Slot filling and intent detection tasks of spoken language understanding

Basic models for slot filling and intent detection:
- An implementation for "focus" part of the paper "Encoder-decoder with focus-mechanism for sequence labelling based spoken language understanding".
- An implementation of BLSTM-CRF based on jiesutd/NCRFpp
- An implementation of joint training of slot filling and intent detection tasks (Bing Liu and Ian Lane, 2016).
Basic models + ELMo / BERT / XLNET
Tutorials on ATIS, SNIPS and MIT_Restaurant_Movie_corpus(w/o intent) and E-commerce Shopping Assistant (ECSA) from Alibaba(w/o intent, in Chinese) datasets.

Setup

python 3.6.x
pytorch 1.1
pip install gpustat [if gpu is used]
embeddings: pip install embeddings
ELMo in allennlp: pip install allennlp
BERT/XLNET in transformers: pip install transformers

About the evaluations of intent detection on ATIS and SNIPS datasets.

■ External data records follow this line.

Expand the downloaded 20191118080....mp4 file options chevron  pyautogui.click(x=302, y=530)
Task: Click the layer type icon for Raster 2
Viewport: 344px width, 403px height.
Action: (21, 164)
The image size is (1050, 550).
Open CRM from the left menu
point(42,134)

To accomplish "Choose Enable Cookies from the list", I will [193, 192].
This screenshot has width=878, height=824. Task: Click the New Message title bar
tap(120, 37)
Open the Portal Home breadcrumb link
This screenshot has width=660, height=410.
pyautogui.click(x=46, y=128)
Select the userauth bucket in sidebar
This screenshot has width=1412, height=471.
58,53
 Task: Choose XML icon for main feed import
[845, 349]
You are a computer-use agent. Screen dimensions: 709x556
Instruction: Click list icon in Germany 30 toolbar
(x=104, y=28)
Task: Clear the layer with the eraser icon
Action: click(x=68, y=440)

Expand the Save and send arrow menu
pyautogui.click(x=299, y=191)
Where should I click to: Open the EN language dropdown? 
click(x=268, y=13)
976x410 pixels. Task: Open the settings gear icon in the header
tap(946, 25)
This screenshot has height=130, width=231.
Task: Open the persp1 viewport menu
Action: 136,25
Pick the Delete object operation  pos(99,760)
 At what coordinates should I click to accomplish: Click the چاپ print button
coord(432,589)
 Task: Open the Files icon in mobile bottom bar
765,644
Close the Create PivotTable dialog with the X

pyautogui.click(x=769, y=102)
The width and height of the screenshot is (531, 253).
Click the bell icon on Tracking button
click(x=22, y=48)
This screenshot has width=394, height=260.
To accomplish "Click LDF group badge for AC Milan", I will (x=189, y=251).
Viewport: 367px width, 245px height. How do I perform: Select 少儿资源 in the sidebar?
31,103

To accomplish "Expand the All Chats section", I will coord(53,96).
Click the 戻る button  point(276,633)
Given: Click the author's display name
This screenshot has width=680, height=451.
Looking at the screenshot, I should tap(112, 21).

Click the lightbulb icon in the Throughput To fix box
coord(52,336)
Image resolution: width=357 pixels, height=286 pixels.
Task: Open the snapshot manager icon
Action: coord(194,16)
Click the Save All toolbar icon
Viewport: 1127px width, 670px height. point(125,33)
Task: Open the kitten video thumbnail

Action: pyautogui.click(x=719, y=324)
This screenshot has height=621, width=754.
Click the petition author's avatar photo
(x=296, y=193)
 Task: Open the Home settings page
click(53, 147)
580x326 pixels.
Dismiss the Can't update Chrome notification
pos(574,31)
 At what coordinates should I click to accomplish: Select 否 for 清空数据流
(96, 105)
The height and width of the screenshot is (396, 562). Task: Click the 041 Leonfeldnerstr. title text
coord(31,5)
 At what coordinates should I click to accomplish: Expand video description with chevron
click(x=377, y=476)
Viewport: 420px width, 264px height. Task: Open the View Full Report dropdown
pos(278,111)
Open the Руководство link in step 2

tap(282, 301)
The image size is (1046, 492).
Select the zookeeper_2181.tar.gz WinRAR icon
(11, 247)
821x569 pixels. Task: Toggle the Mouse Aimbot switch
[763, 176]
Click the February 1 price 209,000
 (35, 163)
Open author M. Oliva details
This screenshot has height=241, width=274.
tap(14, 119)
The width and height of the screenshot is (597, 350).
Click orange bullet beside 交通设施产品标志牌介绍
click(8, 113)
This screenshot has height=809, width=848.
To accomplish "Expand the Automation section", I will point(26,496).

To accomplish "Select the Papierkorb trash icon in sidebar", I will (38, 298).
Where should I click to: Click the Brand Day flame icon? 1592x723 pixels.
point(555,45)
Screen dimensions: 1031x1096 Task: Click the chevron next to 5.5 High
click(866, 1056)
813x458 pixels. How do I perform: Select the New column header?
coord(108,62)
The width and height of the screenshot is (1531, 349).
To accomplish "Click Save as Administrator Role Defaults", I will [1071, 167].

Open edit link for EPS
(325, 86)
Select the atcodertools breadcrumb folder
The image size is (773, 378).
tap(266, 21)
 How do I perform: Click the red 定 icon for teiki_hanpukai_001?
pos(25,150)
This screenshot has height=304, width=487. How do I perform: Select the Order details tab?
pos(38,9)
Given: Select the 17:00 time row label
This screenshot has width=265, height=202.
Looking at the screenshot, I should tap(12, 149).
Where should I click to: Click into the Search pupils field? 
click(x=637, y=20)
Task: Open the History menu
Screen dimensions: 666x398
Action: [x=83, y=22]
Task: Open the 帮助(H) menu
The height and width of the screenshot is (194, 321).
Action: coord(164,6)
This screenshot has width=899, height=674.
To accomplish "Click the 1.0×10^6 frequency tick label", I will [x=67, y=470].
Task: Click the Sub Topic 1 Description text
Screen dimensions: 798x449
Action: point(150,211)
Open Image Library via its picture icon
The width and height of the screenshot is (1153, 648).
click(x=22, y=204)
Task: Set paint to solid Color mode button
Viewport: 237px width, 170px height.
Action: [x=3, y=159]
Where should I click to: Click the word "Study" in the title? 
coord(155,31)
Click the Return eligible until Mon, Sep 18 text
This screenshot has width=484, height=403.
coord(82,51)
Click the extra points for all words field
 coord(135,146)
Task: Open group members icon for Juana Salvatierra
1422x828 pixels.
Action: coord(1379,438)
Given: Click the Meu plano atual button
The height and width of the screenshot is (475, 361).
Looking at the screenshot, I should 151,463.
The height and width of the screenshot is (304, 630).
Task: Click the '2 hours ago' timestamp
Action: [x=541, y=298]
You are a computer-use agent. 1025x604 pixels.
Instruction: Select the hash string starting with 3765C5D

As we can know from the datasets, ATIS may have multiple intents for one utterance while SNIPS has only one intent for one utterance. For example, "show me all flights and fares from denver to san francisco <=> atis_flight && atis_airfare". Therefore, there is a public trick in the training and evaluation stages for intent detection of ATIS dataset.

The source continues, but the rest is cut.